Here’s your 10-point cheatsheet to this big story:

  1. The JD(U) bid to retain the Valmiki Nagar parliamentary seat by fielding Baidyanath Mahato’s son Sunil Kumar is facing a challenge from Congress candidate Pravesh Kumar Mishra, a journalist-turned-politician. Like Valmiki Nagar, the 78 assembly segments spread across 19 districts also fall in north Bihar, as areas falling north of the Ganges in the state are called.

  2. Many of these areas fall in the Kosi-Seemanchal region, where the contest between the National Democratic Alliance (NDA) and the Grand Alliance will be held under the shadow of the “Owaisi factor”, given that the AIMIM has fielded candidates in many of the Muslim-dominated seats here, and Hyderabad MP Asaduddin Owaisi had carried out a relatively big campaign.

  3. The Kosi-Seemanchal region also happens to be the main area of influence for former MP Pappu Yadav, whose Jan Adhikar Party is looking to make its presence felt and prove a point to the Rashtriya Janata Dal as both draw their support from the state’s most populous community, the Yadavs.

  4. As in the previous two phases, candidates of Chirag Paswan’s Lok Janshakti Party (LJP) are contesting in a number of seats this time, threatening the JD(U).

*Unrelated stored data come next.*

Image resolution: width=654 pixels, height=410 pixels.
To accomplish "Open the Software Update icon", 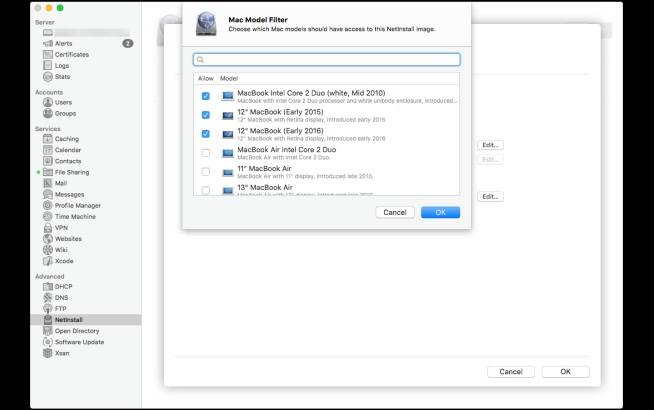I will [x=48, y=342].

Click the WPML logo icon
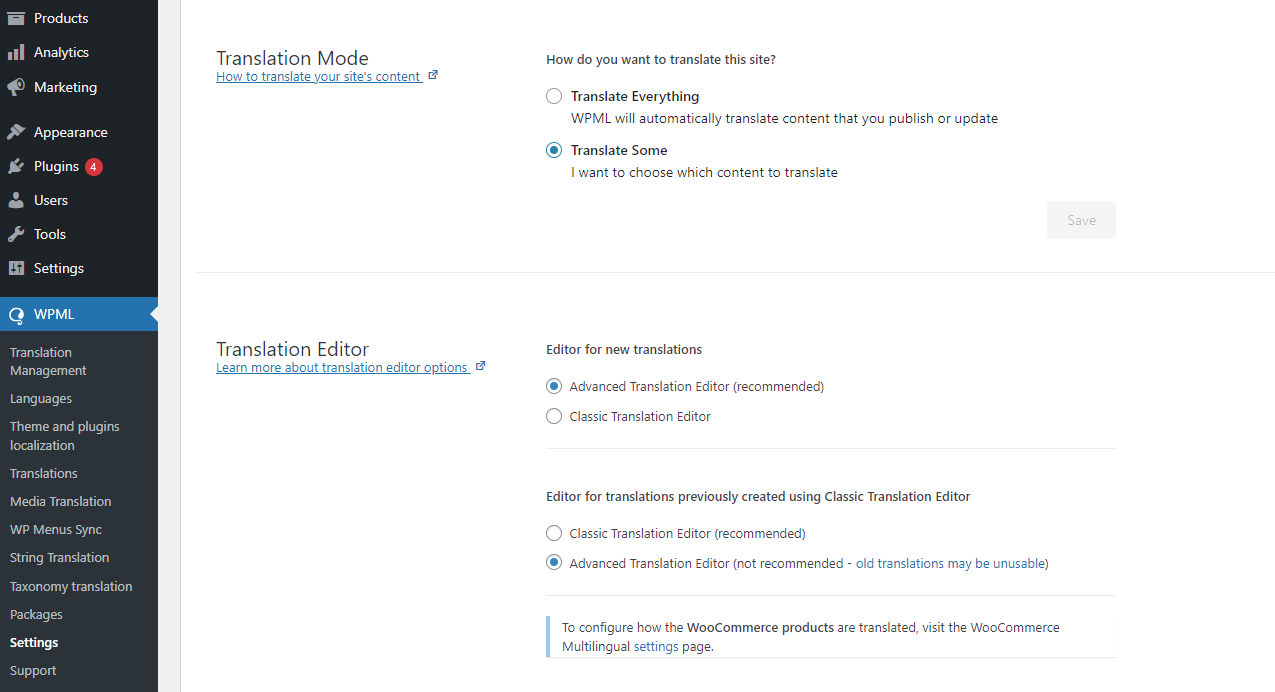coord(16,315)
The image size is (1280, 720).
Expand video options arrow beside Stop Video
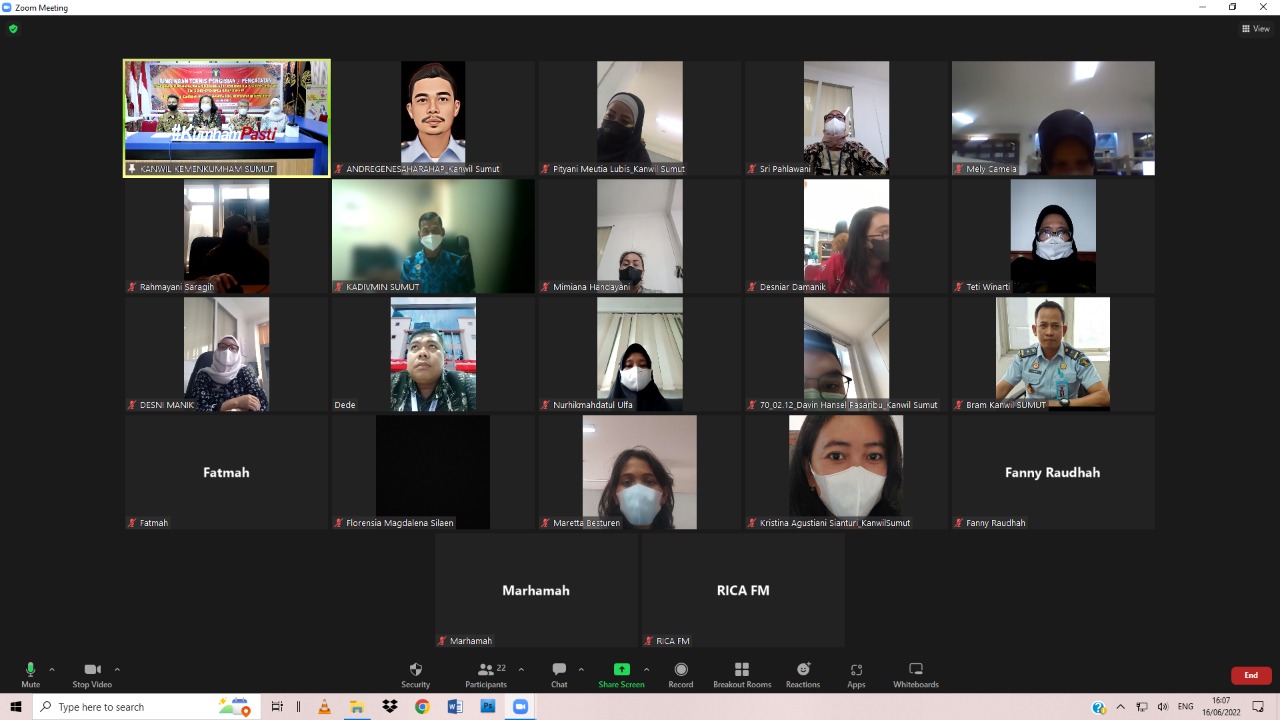pos(117,669)
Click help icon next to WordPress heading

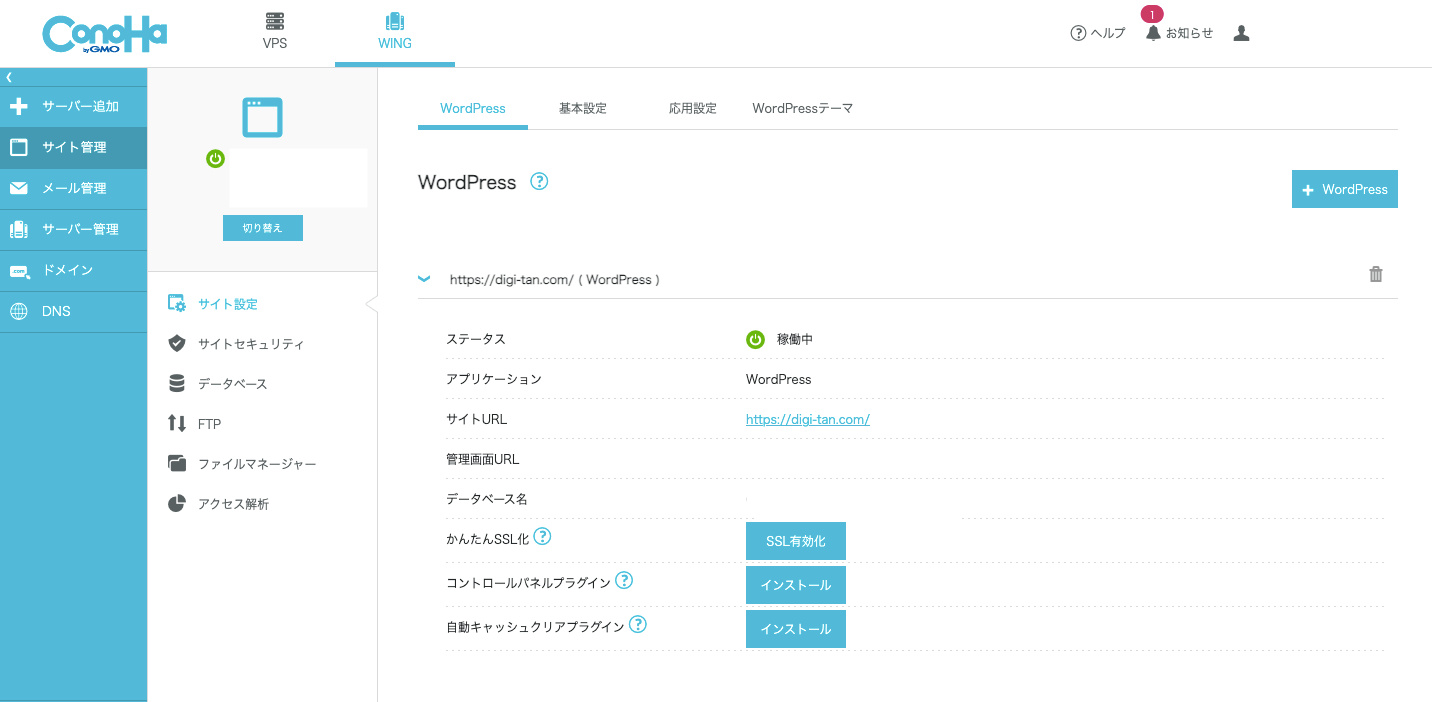click(x=539, y=181)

While the NDA looked surefooted till a few months ago, the ruling coalition seemed to have taken a more cautious note as appeals to voters came from Prime Minister Narendra Modi and Chief Minister Nitish Kumar towards the end of the campaign.

  5. The RJD, once considered an election-winning machine in Bihar, is hoping for a comeback, enthused by the response its chief ministerial candidate Tejashwi Yadav, 31, received in his over two dozen rallies. The RJD is part of an alliance comprising its old ally, the Congress, besides the Left parties.

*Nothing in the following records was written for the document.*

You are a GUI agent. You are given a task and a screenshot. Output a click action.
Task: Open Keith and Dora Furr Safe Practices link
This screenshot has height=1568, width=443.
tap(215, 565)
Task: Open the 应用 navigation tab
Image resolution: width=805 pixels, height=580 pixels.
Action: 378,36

  6. Some 2.34 crore voters spread across the 78 assembly constituencies will vote today. The full strength of the Bihar assembly is 243. The voting percentage in the second phase on 94 seats was 55.70 per cent. The votes will be counted on November 10.

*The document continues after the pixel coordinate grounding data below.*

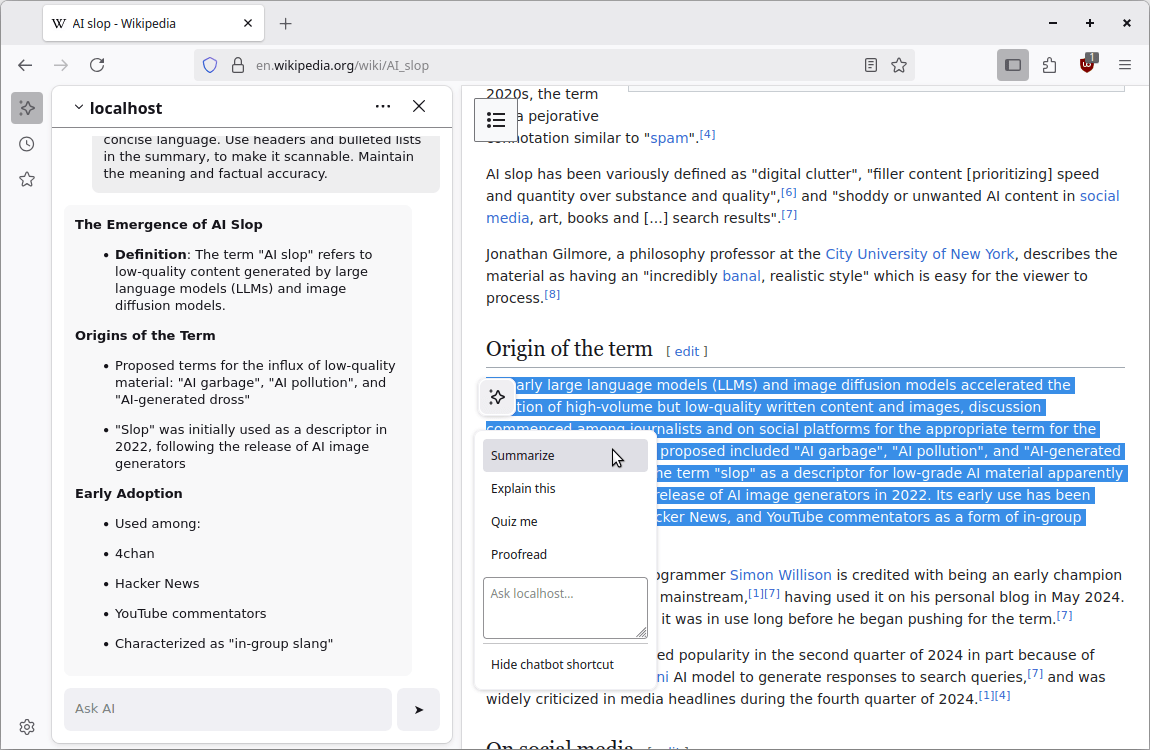Open the Simon Willison link

point(780,575)
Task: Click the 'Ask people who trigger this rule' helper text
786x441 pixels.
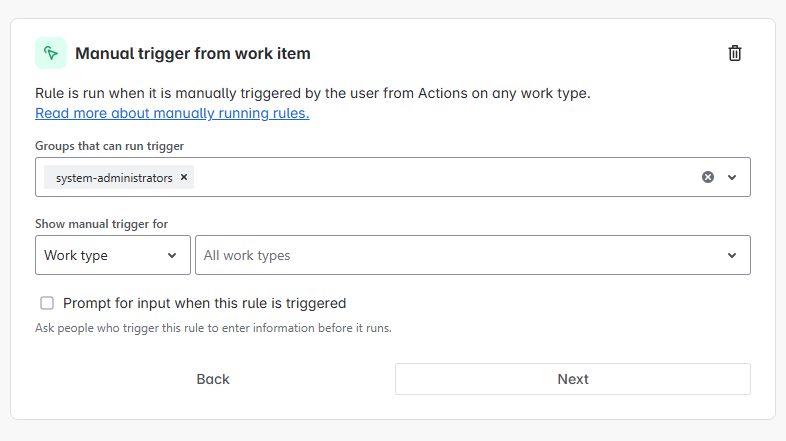Action: (x=213, y=328)
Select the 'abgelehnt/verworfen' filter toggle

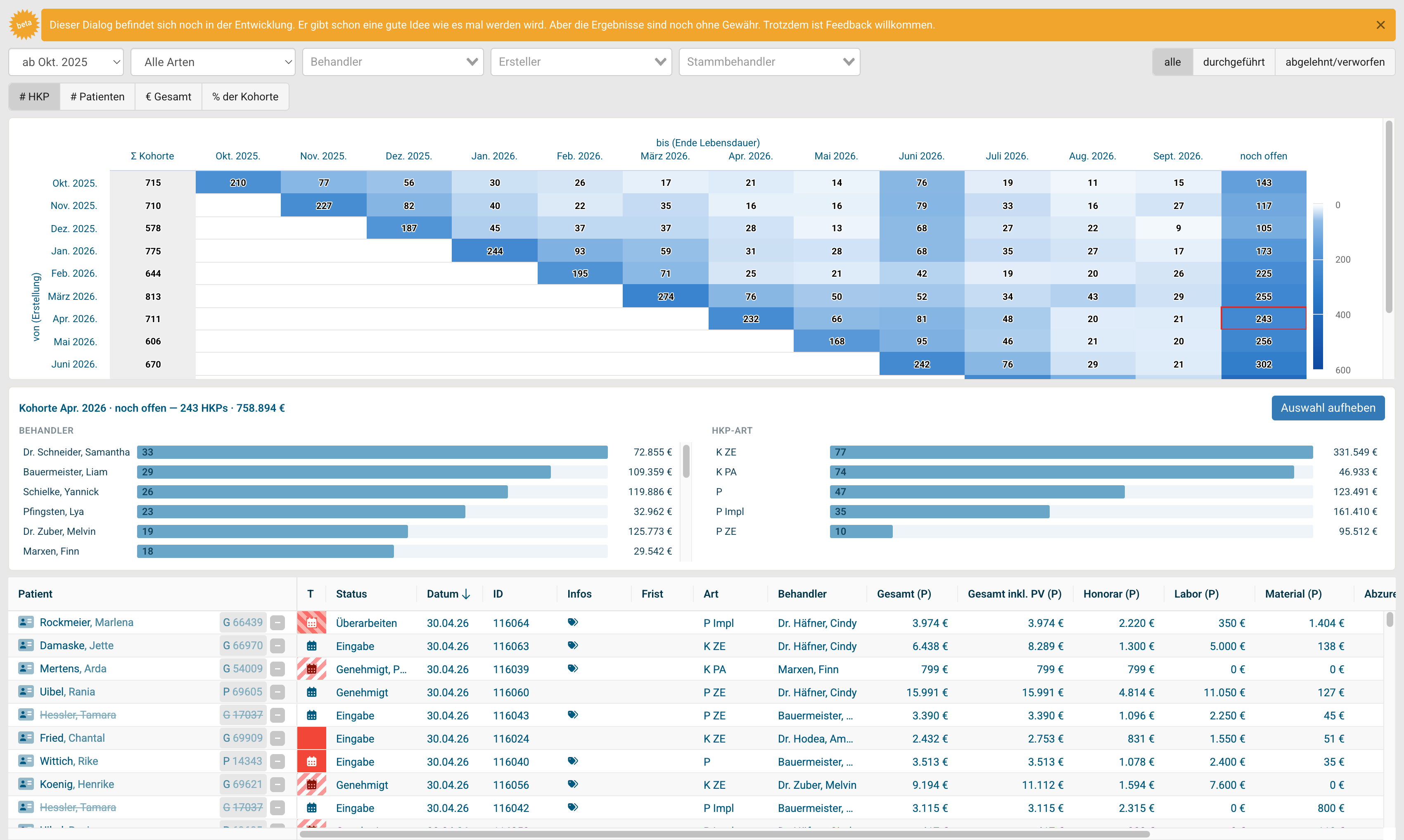[1334, 62]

  7. In the second phase held on November 3, 94 seats were up for election, a chunk of them were BJP’s strongholds in north Bihar. The key candidates included Tejashwi Yadav and his brother Tej Pratap Yadav.

  8. Despite warnings by “extreme cynics” about holding the Bihar assembly election amid the COVID-19 pandemic, the situation so far was reasonably good with two phases of voting completed, Chief Election Commissioner Sunil Arora said on Thursday. “There was no dearth of sceptics, no dearth of cynics, no dearth of extreme cynics who were making doomsday predictions for us… But here we are so far in a reasonably good shape,” he said.

  9. Due to the pandemic, nearly 60 countries had postponed elections. Later, countries including Sri Lanka, South Korea, Croatia and Mangolia held elections. The Election Commission does meticulous planning for all polls. But this time, the “new dimension” of coronavirus created more challenges, the Chief Election Commissioner had said.

  10. Those who are 80 and above, and those with special needs, were given the option of using postal ballot. But most of them preferred to go to the polling booth to vote, Mr Arora said.